Invece, con la terribile parola: condanna, ha voluto l'Apostolo
dichiarare che è nefando crimine quello di chi, ricevendo indegnamente
il corpo del Signore, latente nell'Eucaristia, mostra di non
distinguerlo dalle altre specie di cibo. Egli stesso più ampiamente lo
spiega nella medesima lettera: Il calice di benedizione che noi
benediciamo, non è una comunione del sangue di Cristo? E il pane che
spezziamo, non è una partecipazione del corpo di Cristo? (1Co 10,16).
Parole che mostrano chiaramente la vera sostanza del corpo e del sangue
del Signore.
219. Dalla dottrina
dei Padri
I
Pastori spieghino tutti questi passi scritturali e rilevino prima di
tutto che in essi non c'è nulla di dubbio o d'incerto, massime dopo
l'interpretazione della sacrosanta autorità della Chiesa di Dio, a
conoscere la quale possiamo giungere in due modi.
Primo, interrogando i Padri fioriti nella Chiesa in tutte le epoche fin
dai suoi primordi, e che sono i migliori testimoni della sua dottrina.

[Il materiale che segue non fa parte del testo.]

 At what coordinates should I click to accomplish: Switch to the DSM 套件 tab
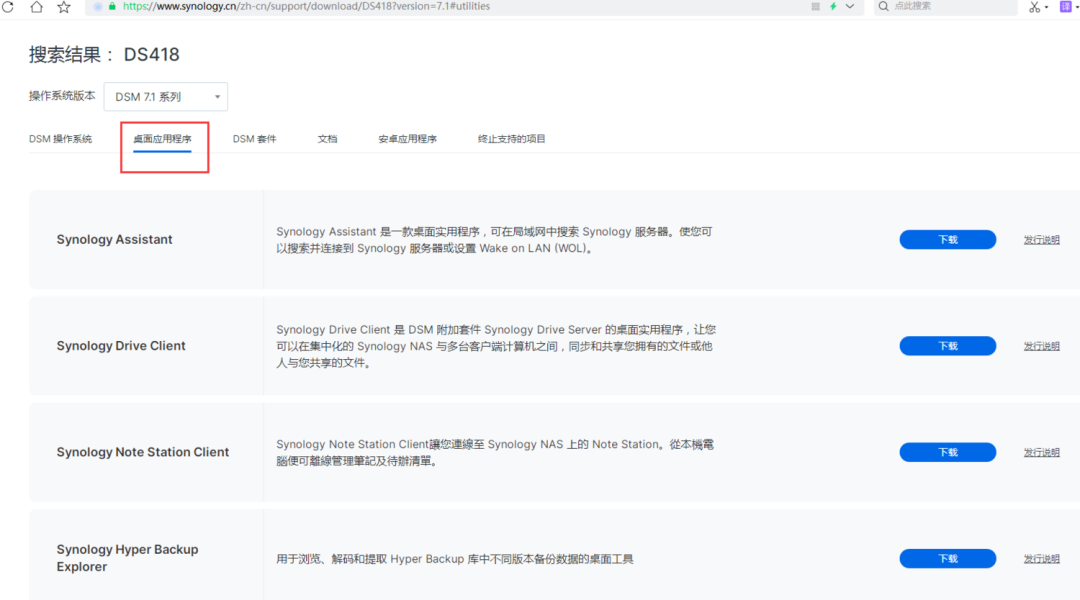coord(254,139)
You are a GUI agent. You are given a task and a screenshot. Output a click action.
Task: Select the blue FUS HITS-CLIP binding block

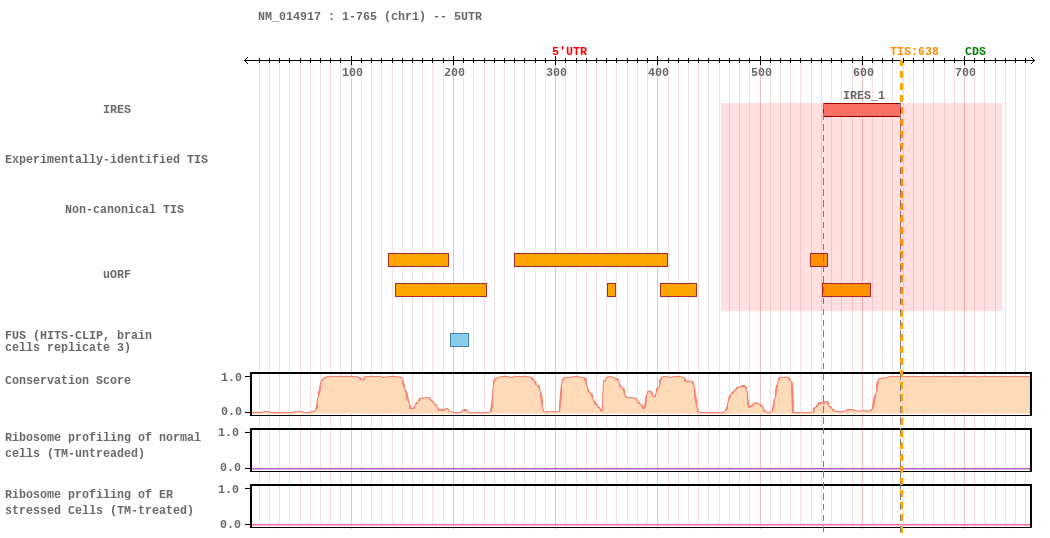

Essi con unanime consenso hanno insegnato chiaramente la verità di
questo dogma. E poiché sarebbe troppo lungo addurne le singole
testimonianze, basterà notarne poche, o meglio additare quelle, da cui
più facilmente si potrà giudicare le altre. Venga primo sant'Ambrogio,
che nella sua opera sugli Iniziandi ai Misteri attesta, come articolo
incontestabile di fede, che nell'Eucaristia si riceve il vero corpo di
Cristo, come realmente fu formato nel seno di Maria Vergine (Dei
Misteri, 9); e altrove insegna che prima della consacrazione vi è il
pane, ma dopo, vi è la carne di Cristo (Dei Sacram. 4,4). Venga il
Crisostomo, teste di non minore fede e gravita. Egli professa ed insegna
in molti luoghi la medesima verità, ma specialmente nell'Omilia 60 su
quelli che partecipano indegnamente ai misteri, e nelle Omelie 44 e 45
su san Giovanni, dove dice: Obbediamo a Dio; né osiamo contradirgli
anche quando sembri dire cose contrarie alla ragione o ai sensi; la sua
parola è infallibile, mentre il nostro senso facilmente c'inganna.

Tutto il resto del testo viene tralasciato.